読書記録~防忘録~

読書記録です。時々、漫画やアニメにも独り言してます。

夢違(ゆめちがい) 恩田陸著 角川書店 2011年

 ネタばれになるのかな、あります、すみません;

 夢を映像として記録し、デジタル化した「夢札」。夢を解析する「夢判断」を職業とする野田浩章の元に、奇妙な依頼が舞い込んだ。関西を中心として、小学校で集団白昼夢が起きている、しかも、当の子供たちはそのことを覚えていない。その後、夜中うなされる子供たちの「夢札」を見て分析して欲しいというもの。
 先輩の鎌田と共に子供たちの夢札を見た浩章は、そこに三本足のカラスと共に、ある人物を見出す。
 古藤結衣子。浩章が今の職業に就いた原因ともなった人物。浩章の兄の元婚約者で、日本で初めて予知夢を見ていると認定された女性。マスコミに騒がれ、叩かれた挙句、サービスエリアの火災事故に巻き込まれて死んだとされているが、その死体は見つかっていない。
 彼女は生きているのか、生きているなら何故浩章に連絡がないのか、それにしても何故子供は彼女の夢を見たのか。浩章たちは同業者と共に、一番鮮明な夢を見た少女に会いに行く。吉野の山に咲き誇る桜、少女はその日、3月14日と言う日に本当に「行って」いたらしい。
 やがて、奈良の小学校で昼休みに全校生徒が教師もろとも消えてしまうという事件が起きた。結衣子の生まれ故郷でもある奈良。

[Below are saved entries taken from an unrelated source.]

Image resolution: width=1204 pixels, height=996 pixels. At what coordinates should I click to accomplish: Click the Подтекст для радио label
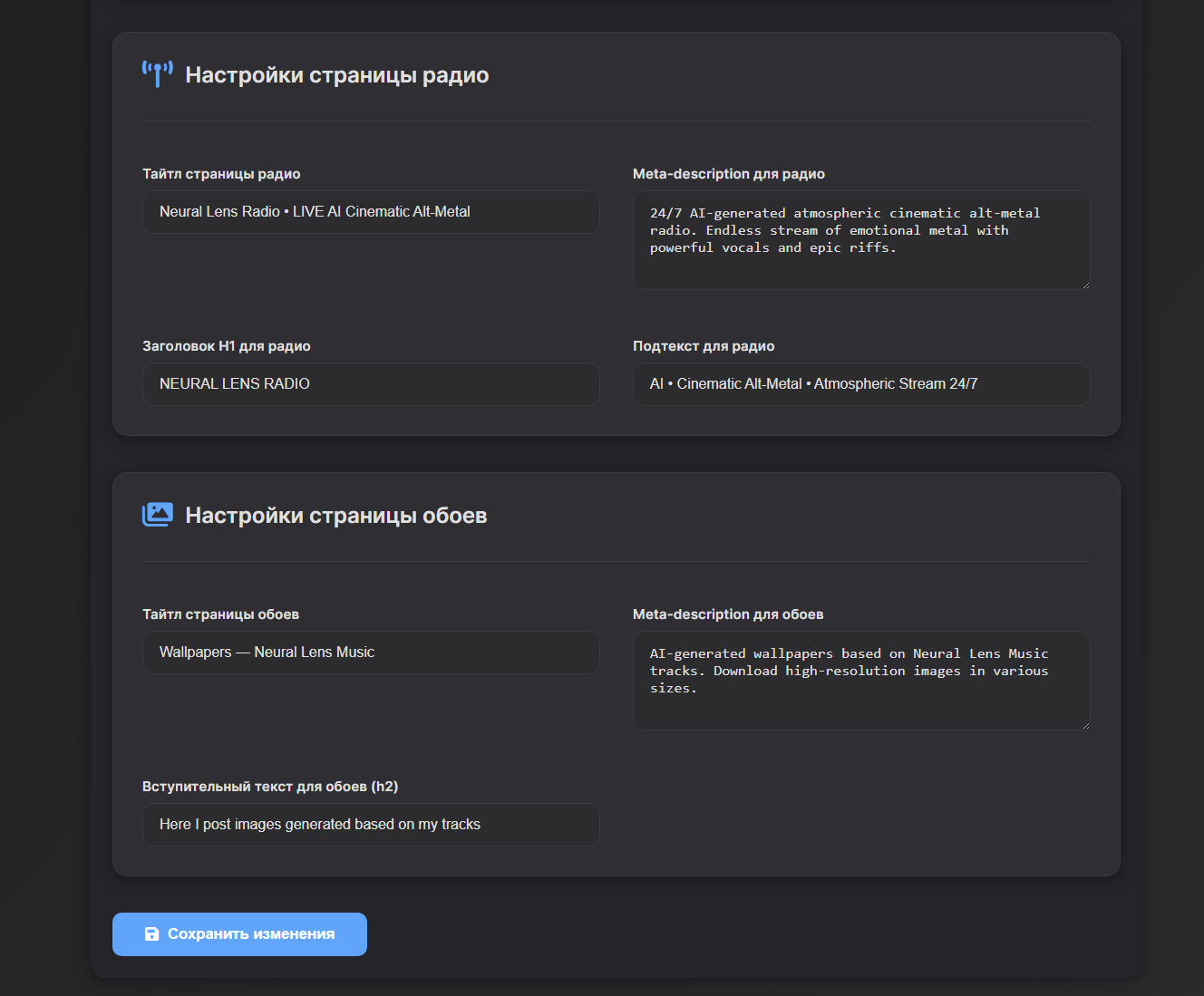[x=703, y=346]
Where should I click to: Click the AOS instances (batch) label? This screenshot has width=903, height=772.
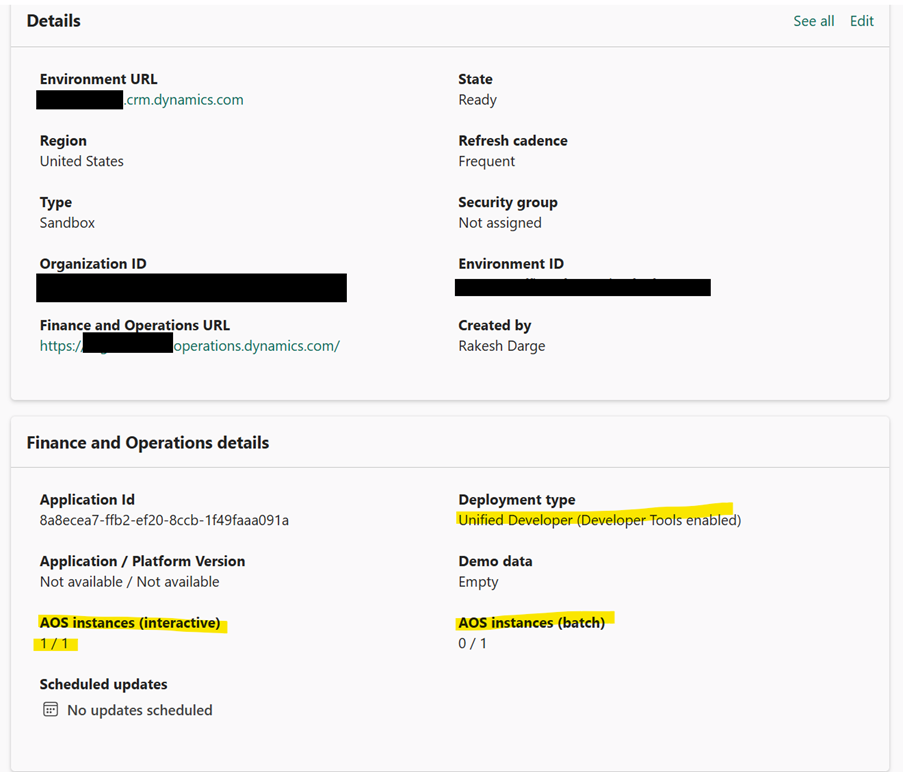(x=532, y=623)
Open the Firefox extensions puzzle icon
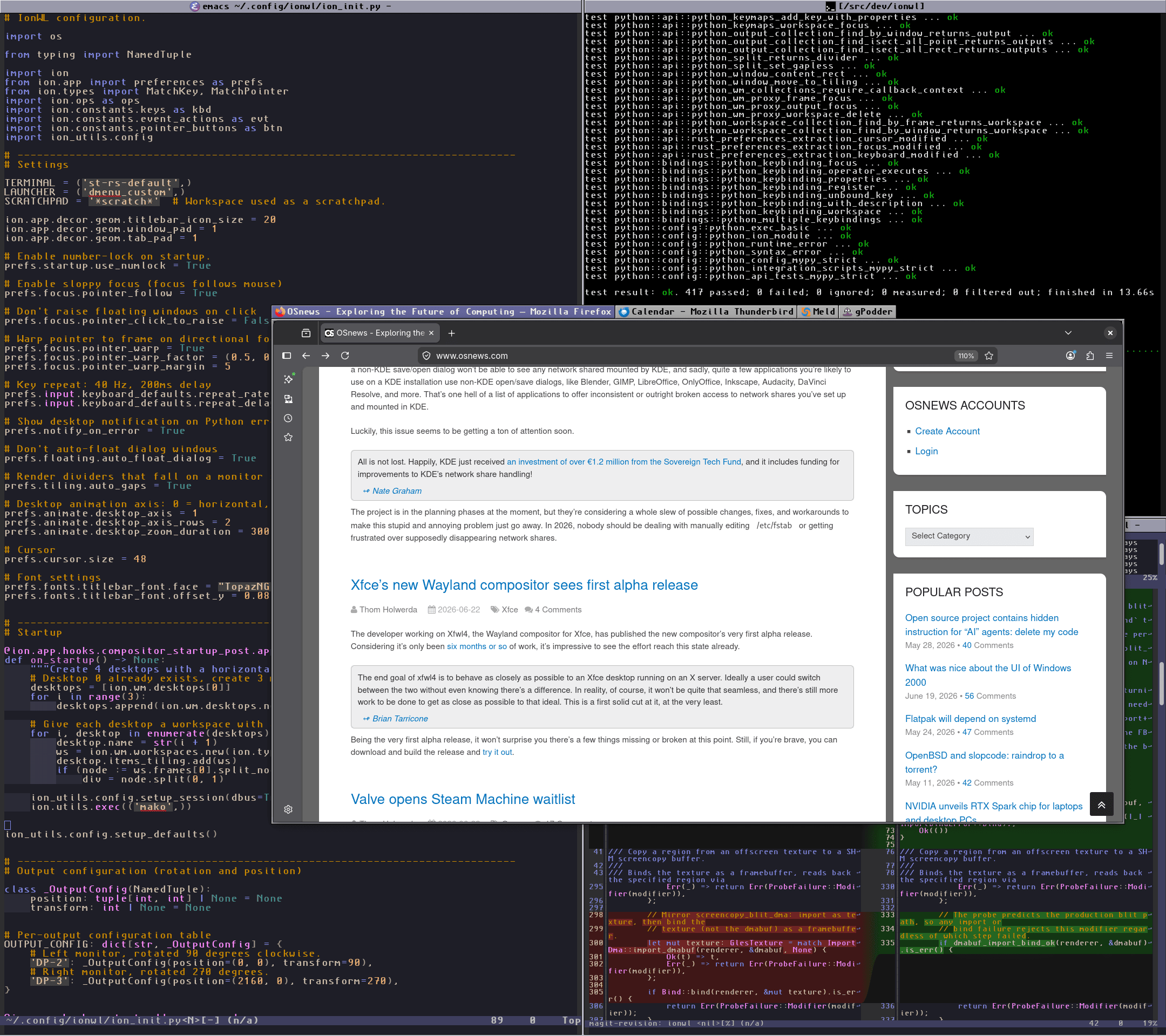Screen dimensions: 1166x1036 (x=1090, y=356)
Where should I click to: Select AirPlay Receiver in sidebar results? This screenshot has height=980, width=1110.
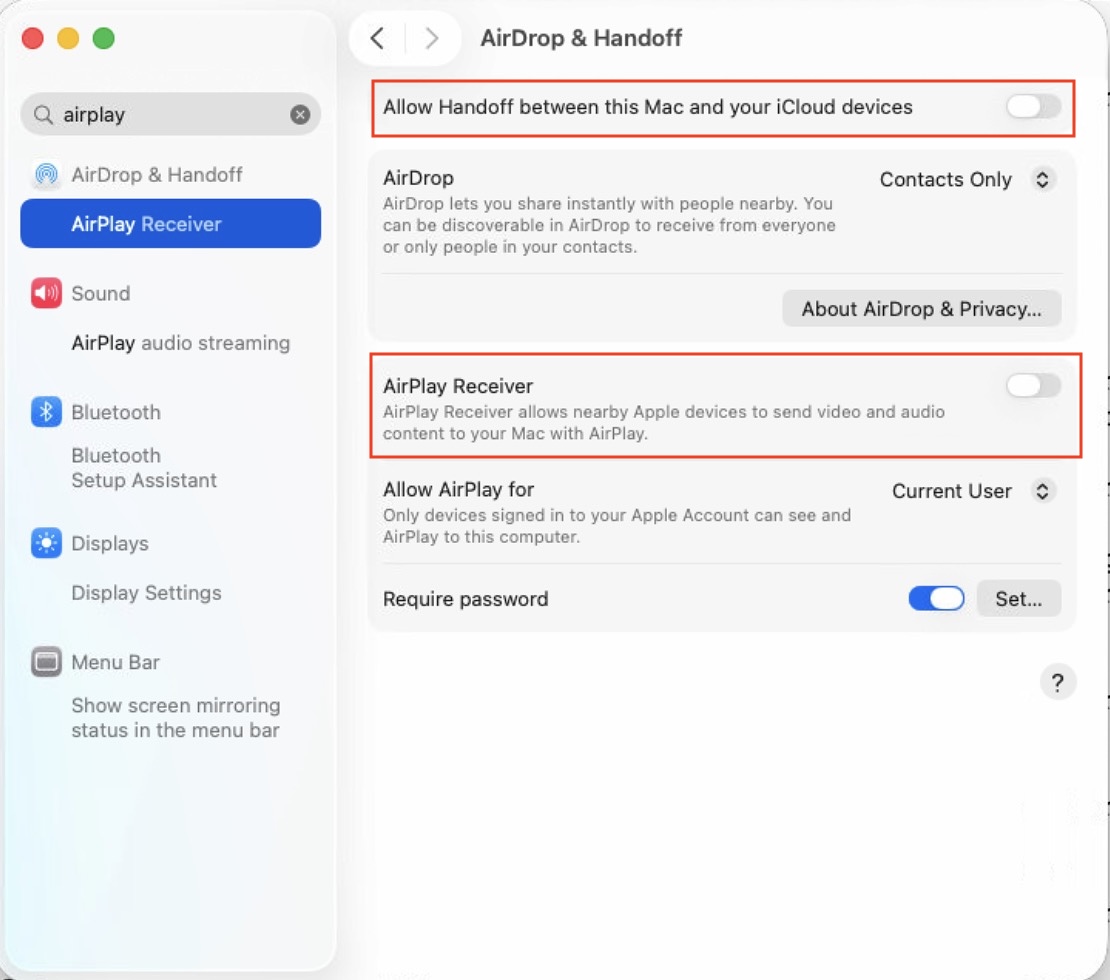[170, 224]
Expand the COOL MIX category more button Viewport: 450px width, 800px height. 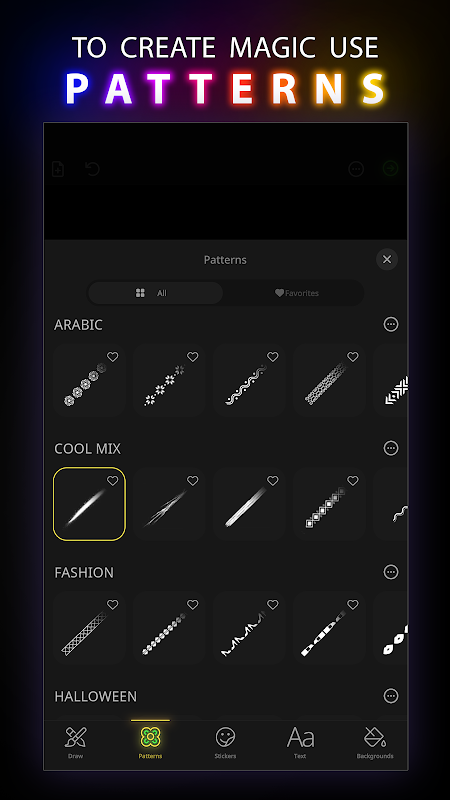(391, 448)
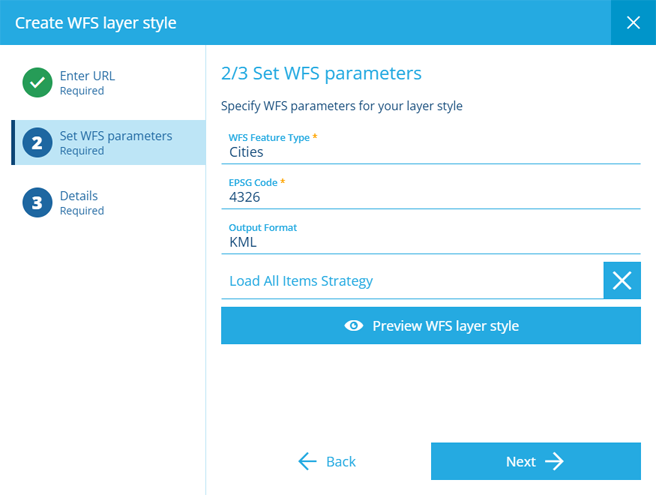Select the Set WFS parameters step
The image size is (656, 495).
(x=109, y=143)
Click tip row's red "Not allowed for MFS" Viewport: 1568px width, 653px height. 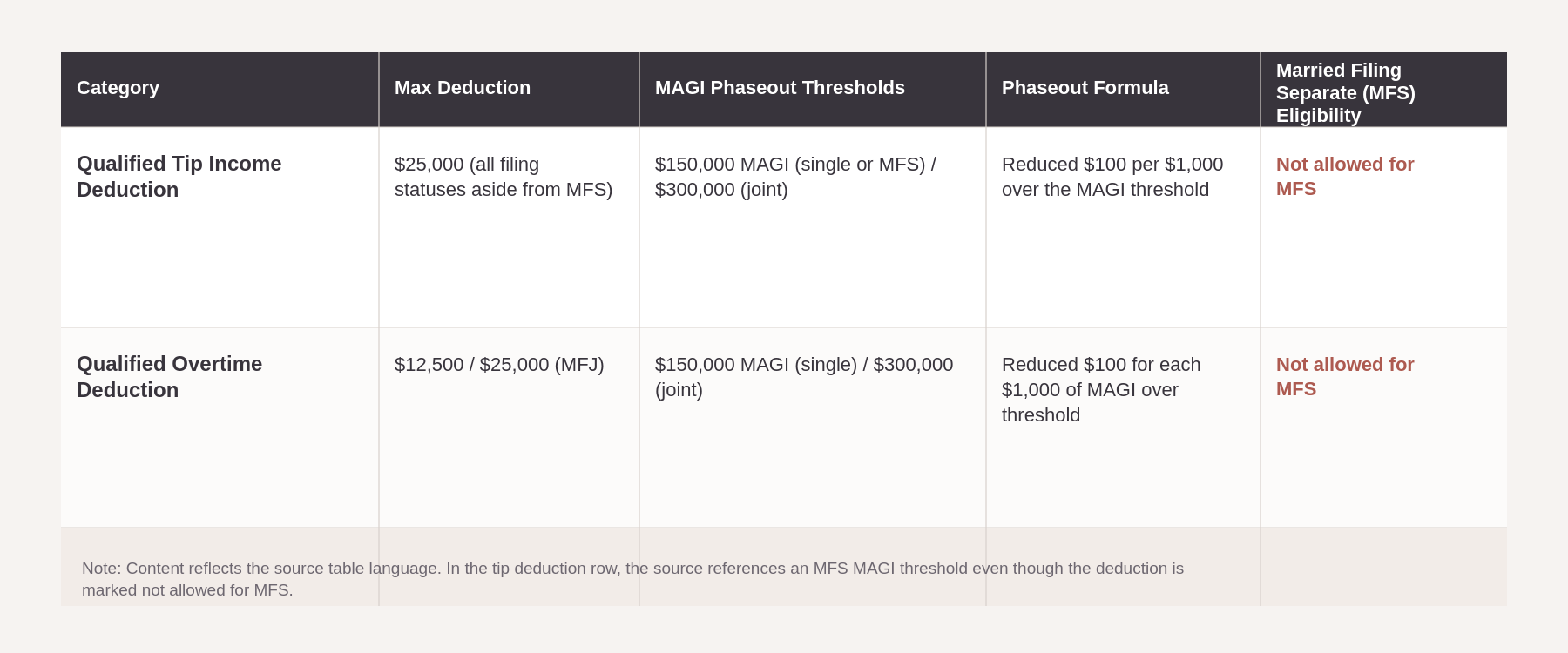(1344, 177)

浩章は警察庁から派遣された岩清水と共に、「神隠し」の現場に向かう。その小学校の防犯カメラには、古藤結衣子らしい女性が映っていた。
 浩章が関係者から結衣子の幼い頃の話を聞いた直後、奈良公園近辺の交差点で、大規模な追突事故が起きる。しかもその事故は、運転手が消えたこと――「神隠し」にあったことが原因らしい。
 消えた人々は何処へ行ってしまったのか。デトックスのように夢札を引く尼寺があると聞いて、浩章たちはそこを訪れる。
 夢か現実か、浩章の前に度々現れる結衣子。ない筈の和水仙が香り、ドビュッシー亜麻色の髪の乙女」のメロディーが流れる。夢札を引いた人々に共通して現れる幻影は。…


 嫌な予感がしつつ読み進みました。何しろ読み易いのでぐんぐん進む、だけど不安も募る。…この展開は恩田さん特有の、結末のはっきりしないお話ではないかしらん。
 …という訳で、ショックもあまり受けずにすみました(←こらこら;)。三本足のカラスだの鳥の足を植える作業だのは一体なんだったのかしら。でもまぁいいや、だってどうなるんだろうこのお話、って途中本当にわくわくしながら読んだもの。それで十分。(これだからファンってのは…)
 最初、連想したのは清水令子『秘密』のシリーズでした。あれは死人の記憶を読む、って漫画でしたよね。ところが夢の話で、しかも人類に共通した意識界が、とかいう言葉が出てくると、俄然佐々木淳子ダークグリーン』の世界に(笑)。あと、『リング』や『らせん』のシリーズも頭をよぎりました。どれにしても着地点は全然違いましたけどね。あの結末はどうなんだろう、主人公奥さんいるのに、奥さんはどう受け止めたんだろう。
 今さらですが恩田さん、言葉のセンスいいなぁ、とつくづく思いました。「夢札を引く」なんてよく思いつくなぁ。でも夢を人に見られるのは嫌かも。…とかいいながら私、夢はほとんど覚えてないんですが。